• _Records to process_:

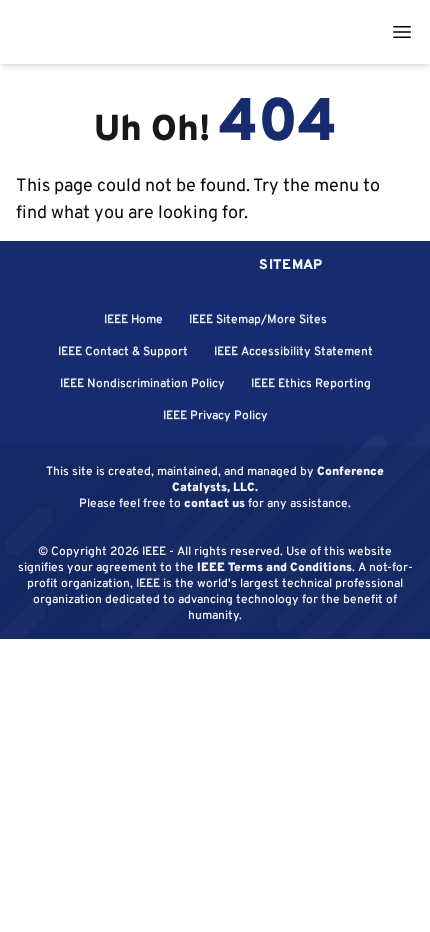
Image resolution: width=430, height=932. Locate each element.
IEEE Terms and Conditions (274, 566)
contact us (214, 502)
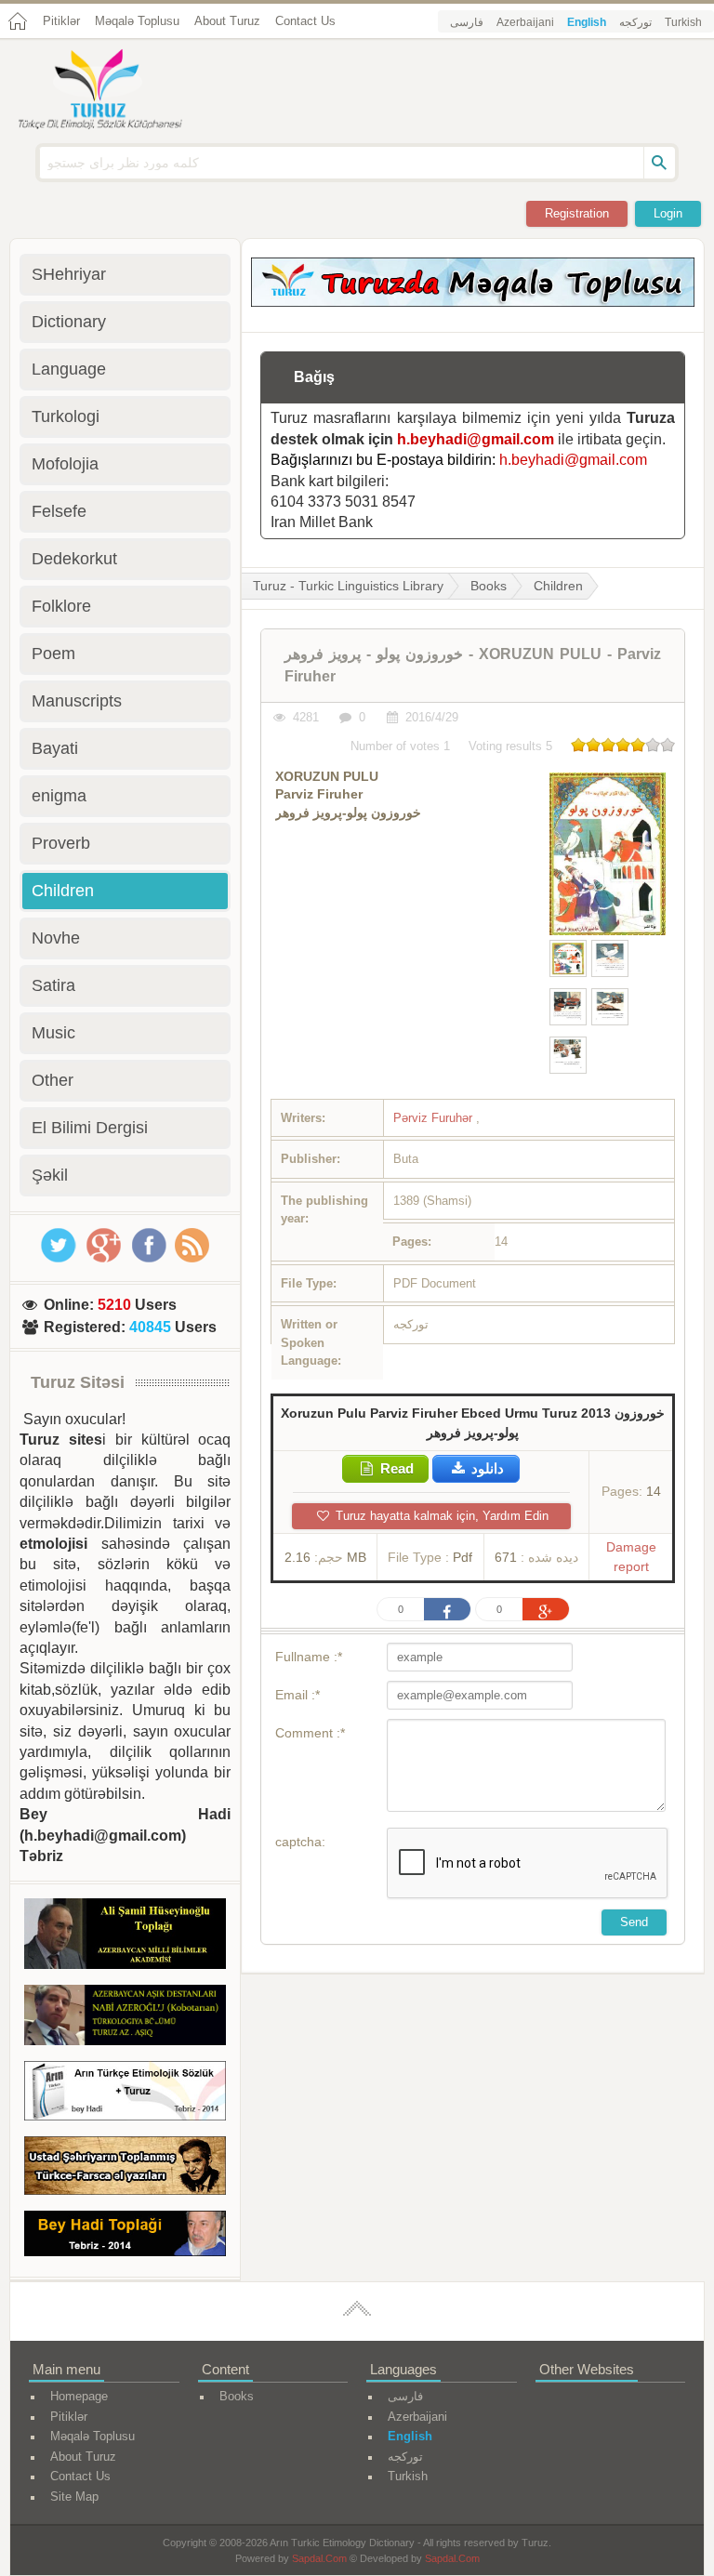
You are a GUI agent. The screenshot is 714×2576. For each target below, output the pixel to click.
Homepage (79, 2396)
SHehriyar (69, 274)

--

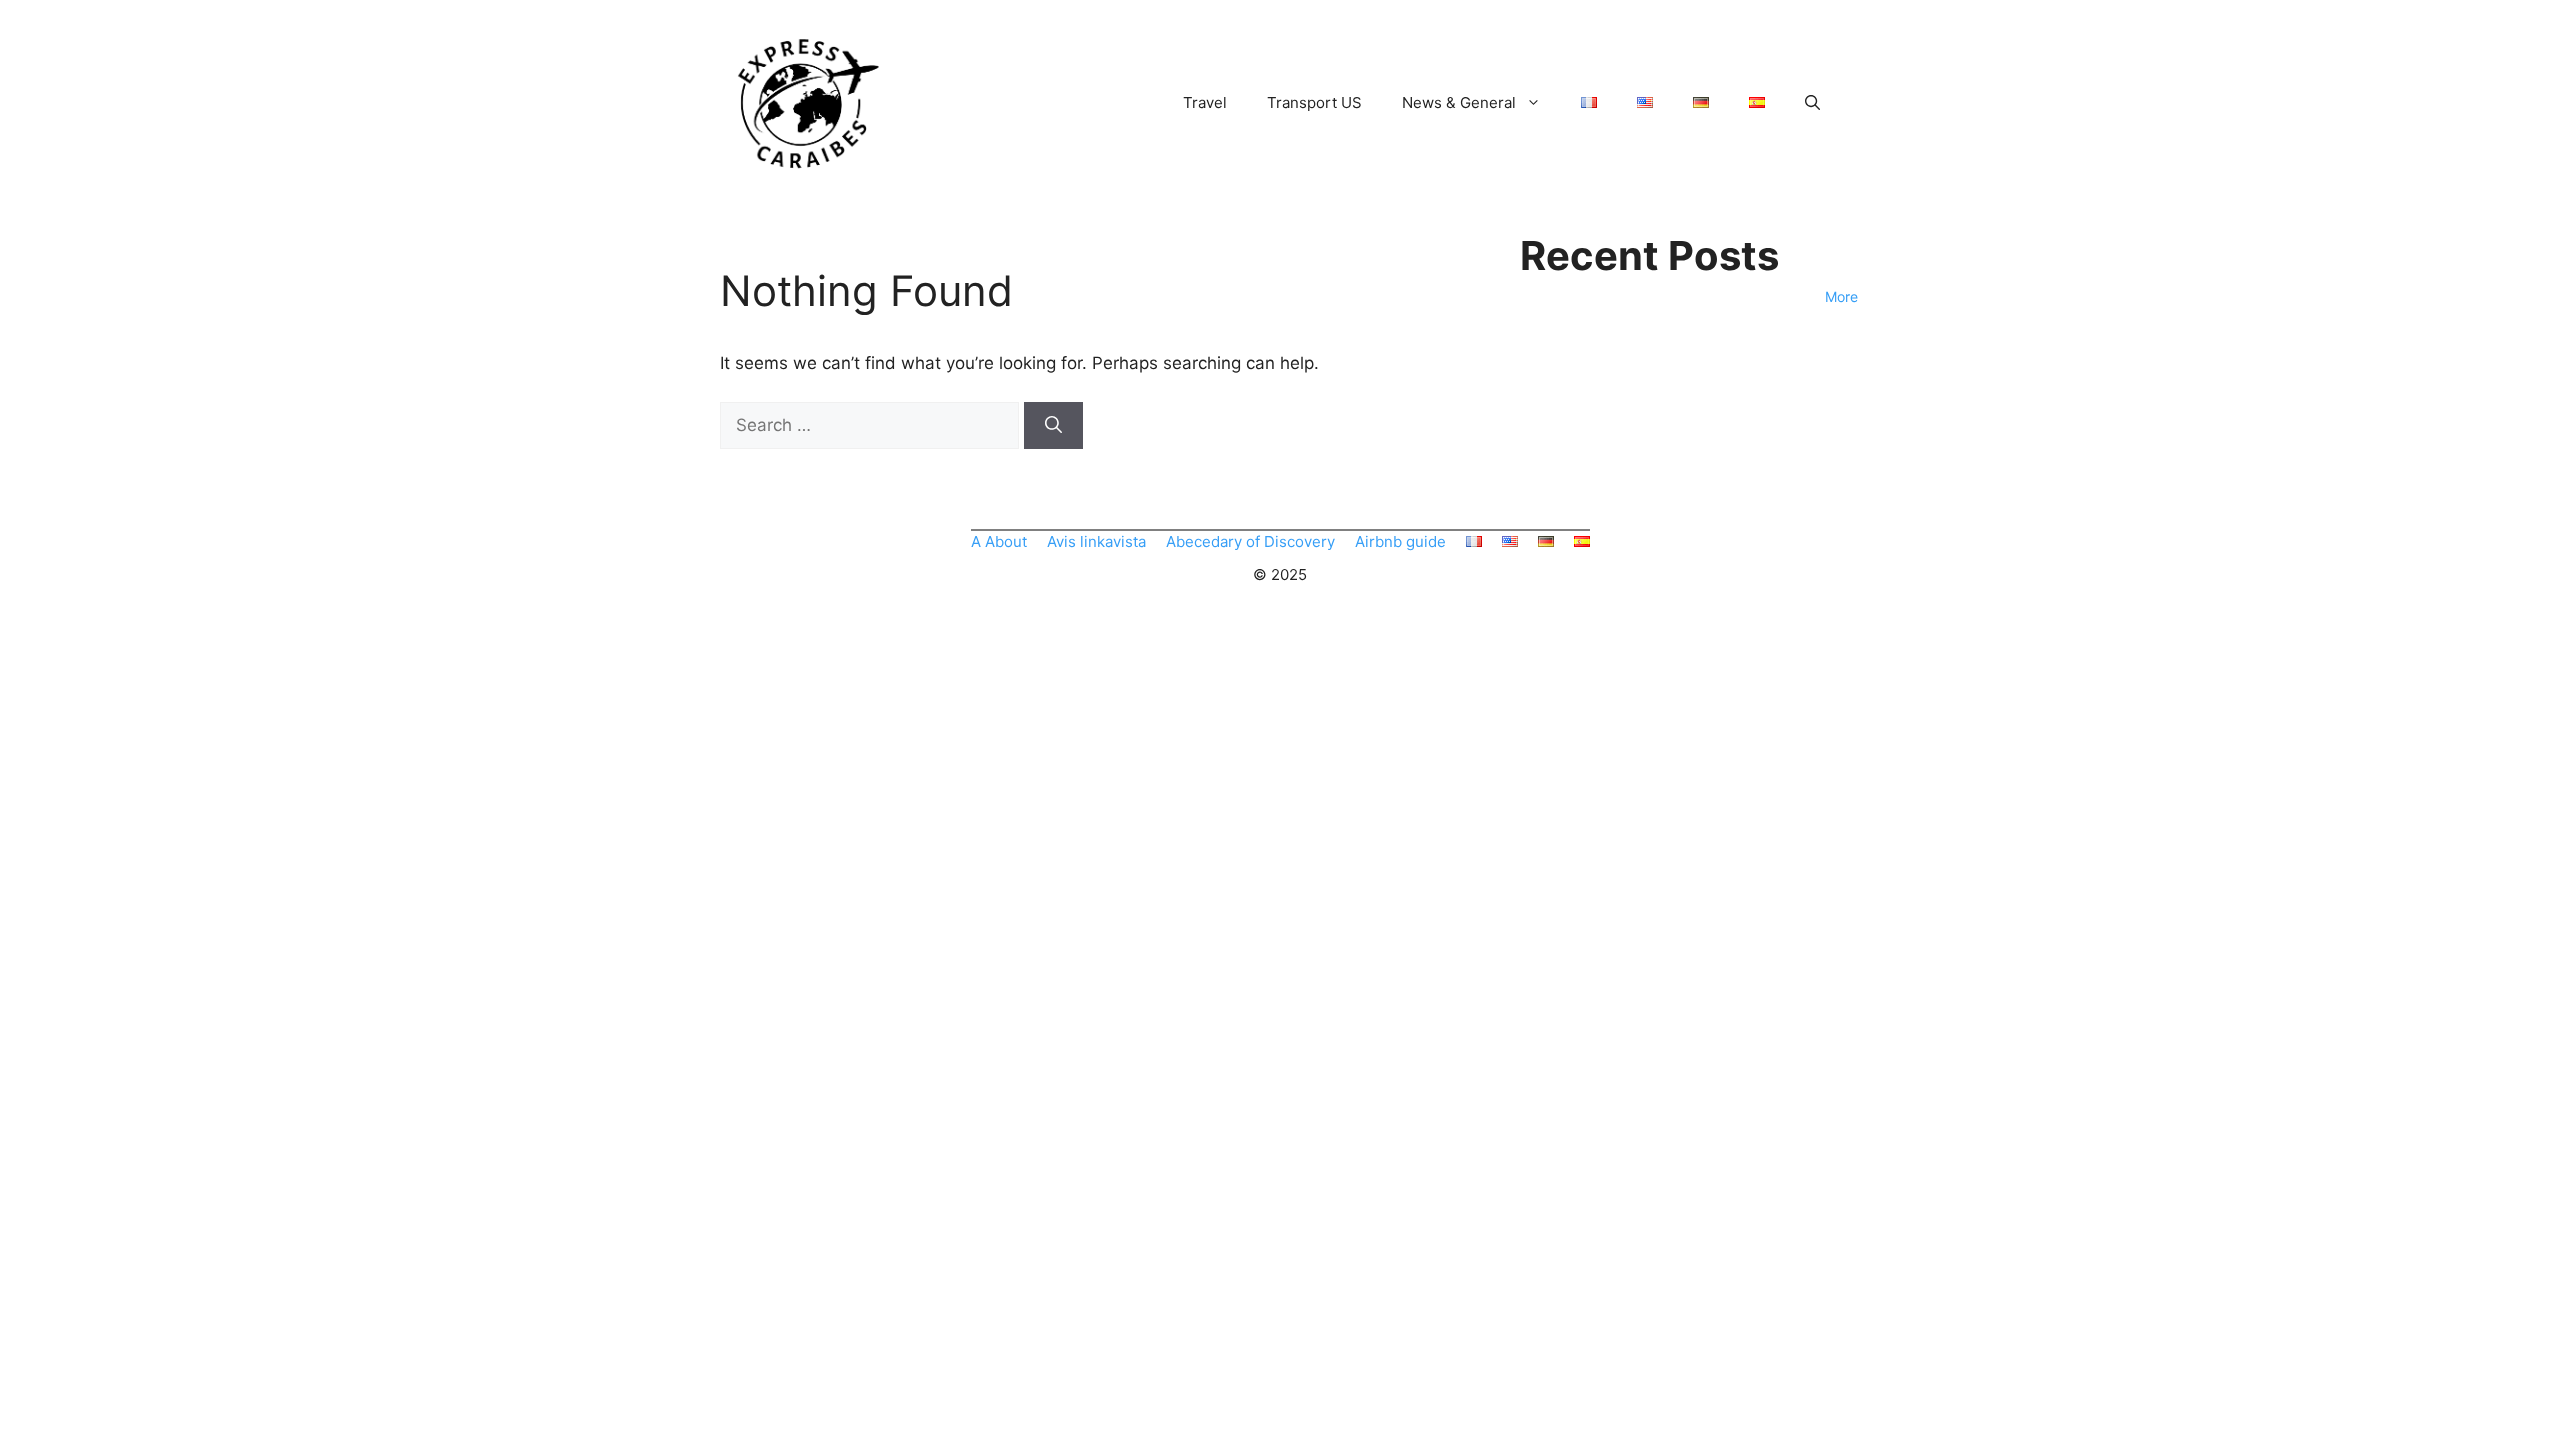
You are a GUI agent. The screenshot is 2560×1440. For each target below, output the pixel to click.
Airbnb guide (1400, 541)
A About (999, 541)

• _Description of the task_:
Exact copy, no pictures. Write out the lines in the entries above, starting with the line with "contact us (214, 502)" and going on through the line with "SHehriyar (69, 274)", keeping both.

• _Solution to this task_:
contact us (214, 502)
You are a GUI agent. The screenshot is 714×2576. For each target below, output the pixel to click.
Homepage (79, 2396)
SHehriyar (69, 274)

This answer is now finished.